The team then marks the devices that stopped going under the radar with Verify as DOI and those apps which continue to use the feature as retained. The security team uses a unique formula to calculate the percentage of all retained devices that downloaded the Verify App in one day. The formula is:
N = x – μ / σ = x – p*N / √ N*p*(1-p), where
N = Number of devices that downloaded the app.
x = Number of retained devices that downloaded the app.
p = Probability of a device downloading any app will be retained.
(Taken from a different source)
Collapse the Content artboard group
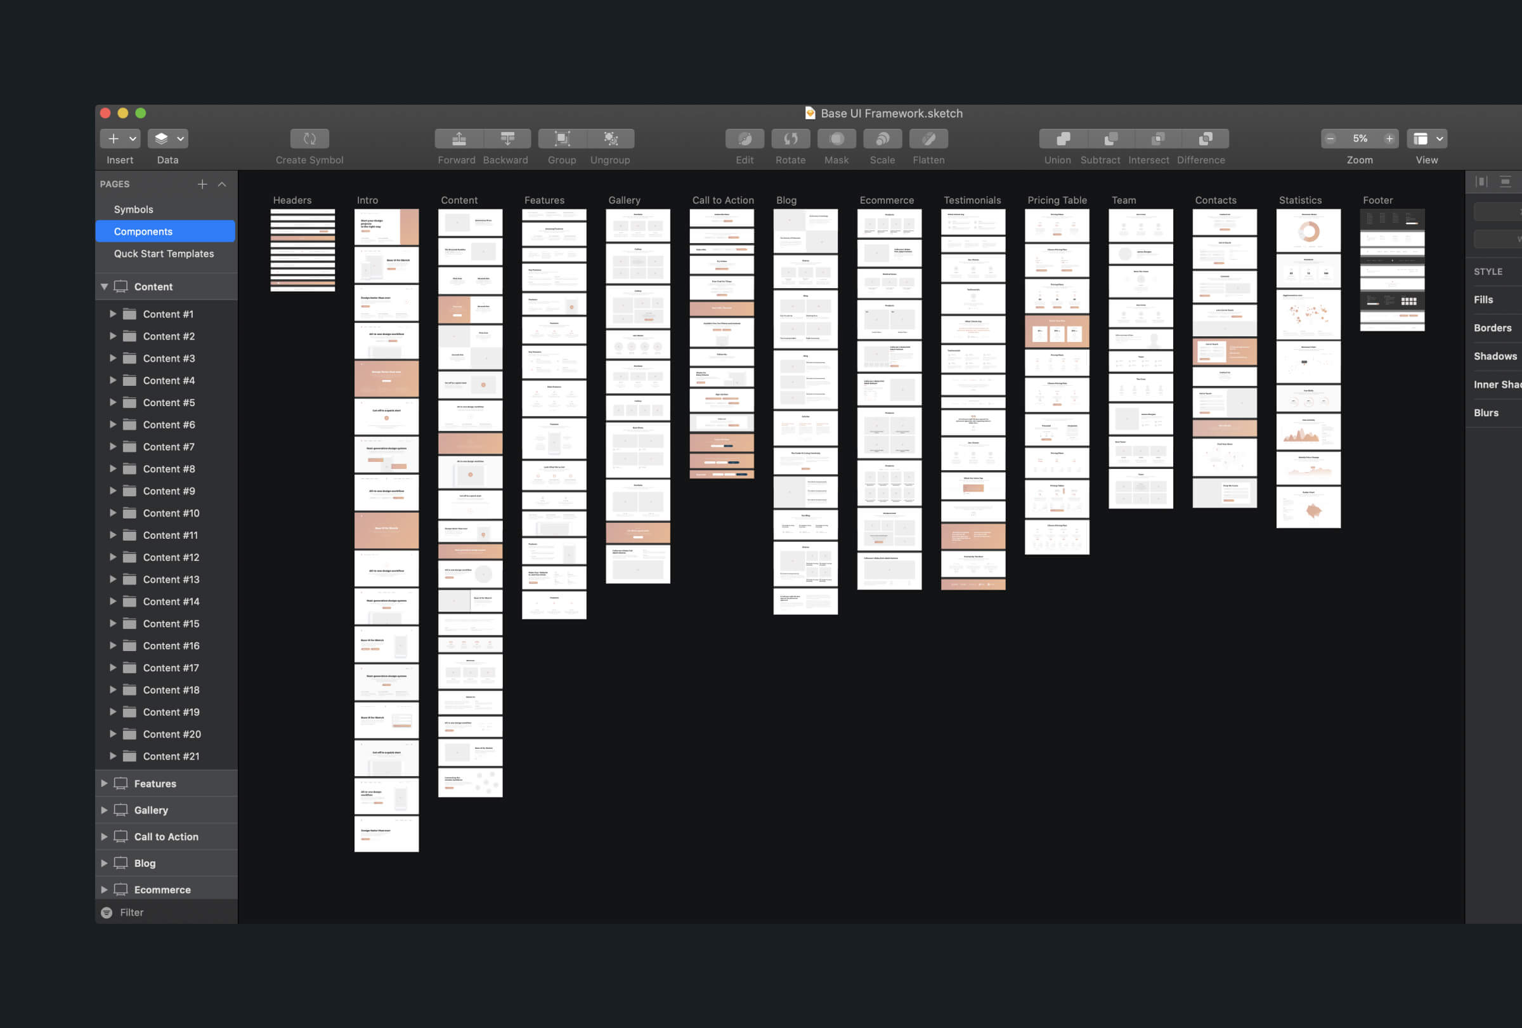 [104, 287]
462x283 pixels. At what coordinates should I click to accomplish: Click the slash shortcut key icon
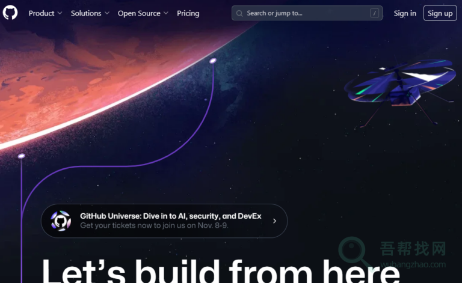tap(375, 13)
Z = Represents the DOI score.
If the DOI score falls below -3.7, it would mean that a large number of phones or tablets have stopped checking with Verify as soon as they installed this app. Google then carefully inspects the said application before removing existing installs and preventing future downloads. It further added that this method is very efficient and has helped it recover a lot of apps loaded with Hummingbad, Ghost Push, and Gooligan malware.
The best practices for detecting secure Android apps from infected ones are still emerging, but as a caution, users should be careful with the apps they download, especially if it is outside the known and trusted marketplaces. And if you’re still careful then you can certainly bank on Google to come up with an updated verification and security procedure.